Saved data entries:

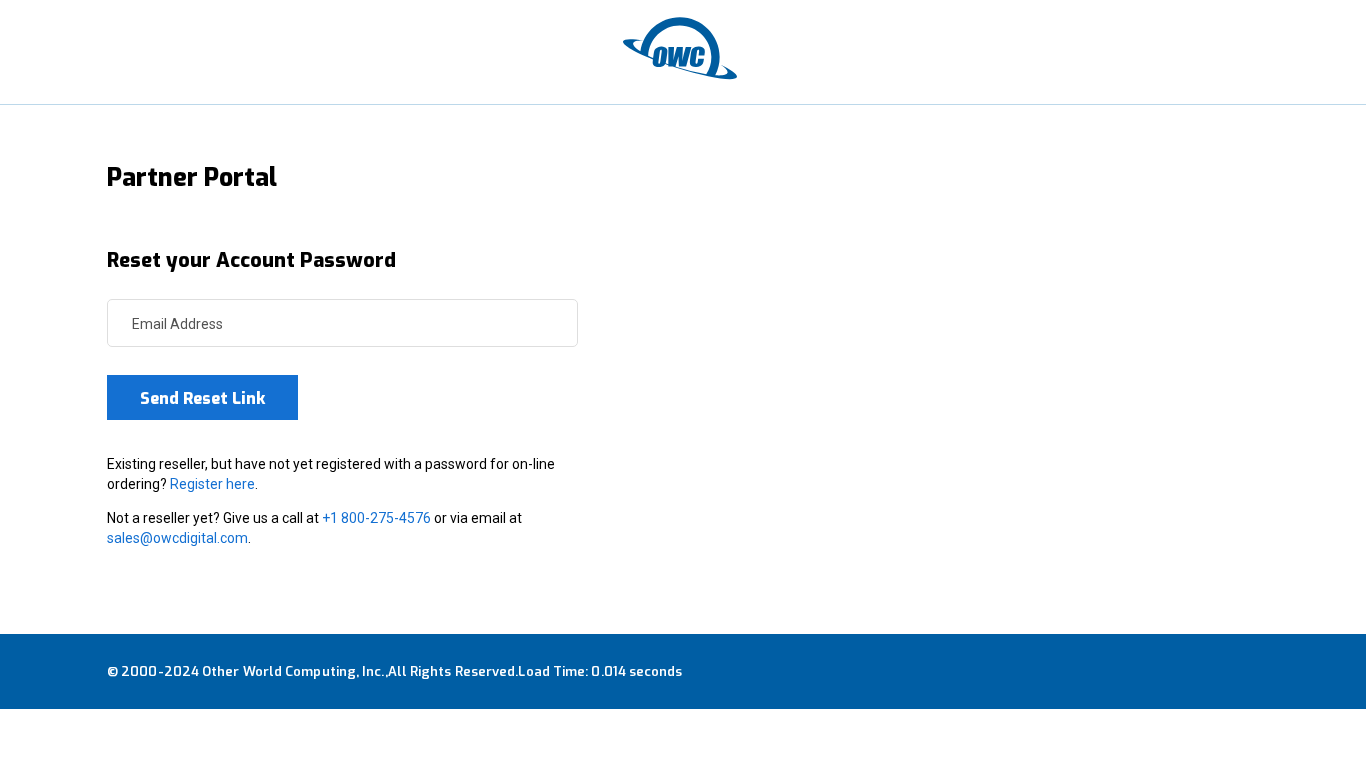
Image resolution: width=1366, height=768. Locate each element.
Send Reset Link (202, 398)
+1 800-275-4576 (376, 518)
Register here (212, 484)
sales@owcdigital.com (177, 538)
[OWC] (683, 52)
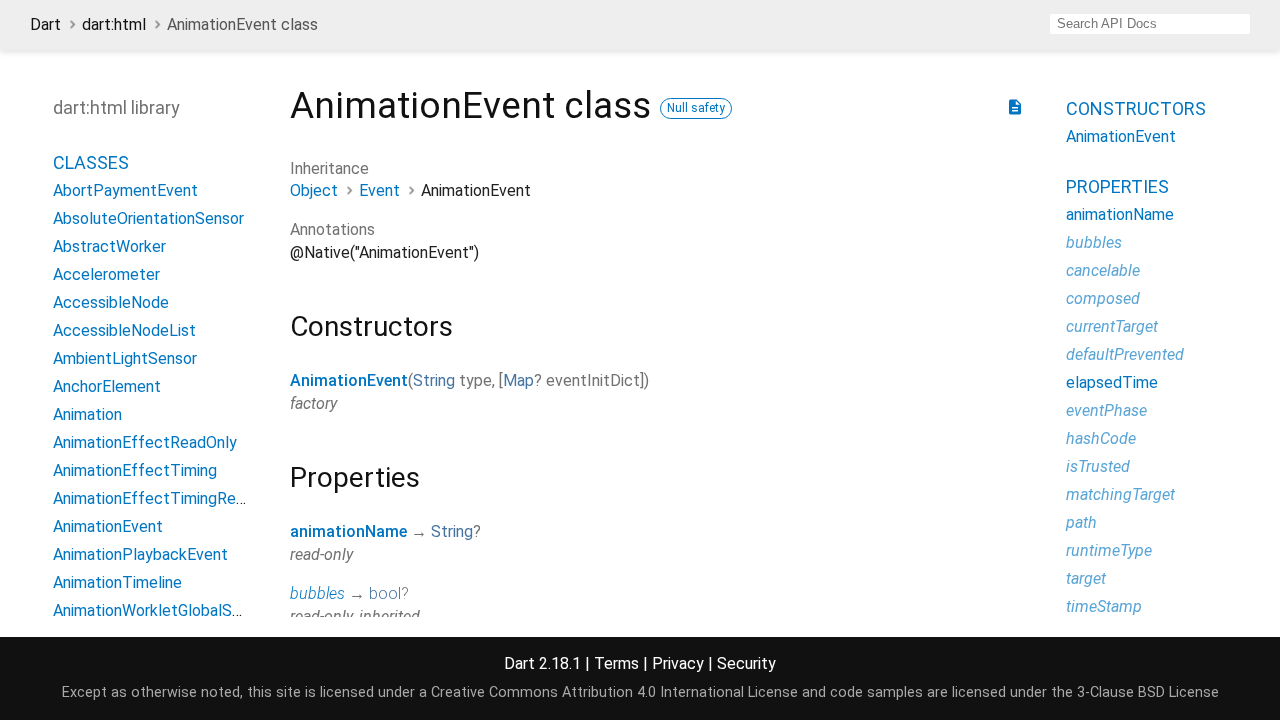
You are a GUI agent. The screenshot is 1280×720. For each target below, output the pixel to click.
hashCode (1101, 438)
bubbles (317, 593)
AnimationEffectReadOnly (145, 442)
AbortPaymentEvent (125, 190)
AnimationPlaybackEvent (140, 554)
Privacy (678, 663)
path (1081, 522)
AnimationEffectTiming (135, 470)
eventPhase (1106, 410)
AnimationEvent (349, 380)
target (1086, 578)
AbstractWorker (109, 246)
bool (385, 593)
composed (1103, 298)
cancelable (1103, 270)
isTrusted (1098, 466)
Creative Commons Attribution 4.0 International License (614, 692)
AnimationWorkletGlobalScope (160, 610)
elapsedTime (1112, 382)
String (434, 380)
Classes (91, 162)
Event (379, 190)
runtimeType (1109, 550)
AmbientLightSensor (125, 358)
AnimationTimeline (117, 582)
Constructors (1136, 108)
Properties (1117, 186)
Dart (45, 24)
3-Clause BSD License (1148, 692)
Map (518, 380)
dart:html (114, 24)
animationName (348, 531)
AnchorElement (107, 386)
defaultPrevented (1125, 354)
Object (314, 190)
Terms (616, 663)
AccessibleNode (111, 302)
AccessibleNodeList (124, 330)
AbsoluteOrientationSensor (148, 218)
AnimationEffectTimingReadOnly (168, 498)
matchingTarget (1120, 494)
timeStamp (1104, 606)
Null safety (696, 108)
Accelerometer (106, 274)
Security (746, 663)
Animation (87, 414)
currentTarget (1112, 326)
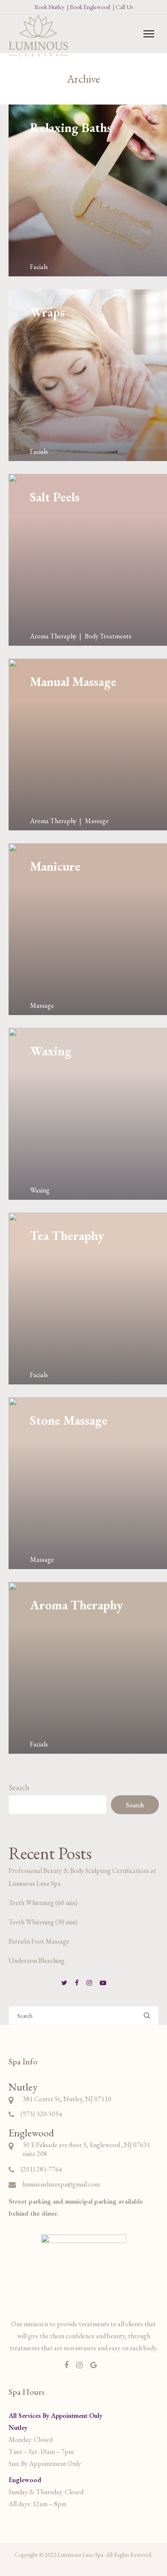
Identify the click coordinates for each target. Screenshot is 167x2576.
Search (19, 1787)
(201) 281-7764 (41, 2169)
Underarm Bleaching (37, 1960)
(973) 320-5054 (41, 2113)
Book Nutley (49, 7)
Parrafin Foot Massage (39, 1941)
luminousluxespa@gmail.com (61, 2184)
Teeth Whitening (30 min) (43, 1921)
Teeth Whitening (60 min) (43, 1902)
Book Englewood (90, 7)
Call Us (124, 7)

PROBLEM DESCRIPTION: An exact reprint of the records above is required, with all pictures left out.

YOUR SOLUTION:
Image resolution: width=1366, height=768. Locate each element.
Send Reset Link (202, 398)
+1 800-275-4576 (376, 518)
Register here (212, 484)
sales@owcdigital.com (177, 538)
[OWC] (683, 52)
You are a GUI agent. The screenshot is 1280×720. For each target below, output the pixel to click.
hashCode (1101, 438)
bubbles (317, 593)
AnimationEffectReadOnly (145, 442)
AbortPaymentEvent (125, 190)
AnimationPlaybackEvent (140, 554)
Privacy (678, 663)
path (1081, 522)
AnimationEffectTiming (135, 470)
eventPhase (1106, 410)
AnimationEvent (349, 380)
target (1086, 578)
AbstractWorker (109, 246)
bool (385, 593)
composed (1103, 298)
cancelable (1103, 270)
isTrusted (1098, 466)
Creative Commons Attribution 4.0 International License (614, 692)
AnimationWorkletGlobalScope (160, 610)
elapsedTime (1112, 382)
String (434, 380)
Classes (91, 162)
Event (379, 190)
runtimeType (1109, 550)
AmbientLightSensor (125, 358)
AnimationTimeline (117, 582)
Constructors (1136, 108)
Properties (1117, 186)
Dart (45, 24)
3-Clause BSD License (1148, 692)
Map (518, 380)
dart:html (114, 24)
animationName (348, 531)
AnchorElement (107, 386)
defaultPrevented (1125, 354)
Object (314, 190)
Terms (616, 663)
AccessibleNode (111, 302)
AccessibleNodeList (124, 330)
AbsoluteOrientationSensor (148, 218)
AnimationEffectTimingReadOnly (168, 498)
matchingTarget (1120, 494)
timeStamp (1104, 606)
Null safety (696, 108)
Accelerometer (106, 274)
Security (746, 663)
Animation (87, 414)
currentTarget (1112, 326)
Identify the click coordinates for each target. Screenshot is 167x2576.
Search (19, 1787)
(201) 281-7764 (41, 2169)
Underarm Bleaching (37, 1960)
(973) 320-5054 (41, 2113)
Book Nutley (49, 7)
Parrafin Foot Massage (39, 1941)
luminousluxespa@gmail.com (61, 2184)
Teeth Whitening (30 min) (43, 1921)
Teeth Whitening (60 min) (43, 1902)
Book Englewood (90, 7)
Call Us (124, 7)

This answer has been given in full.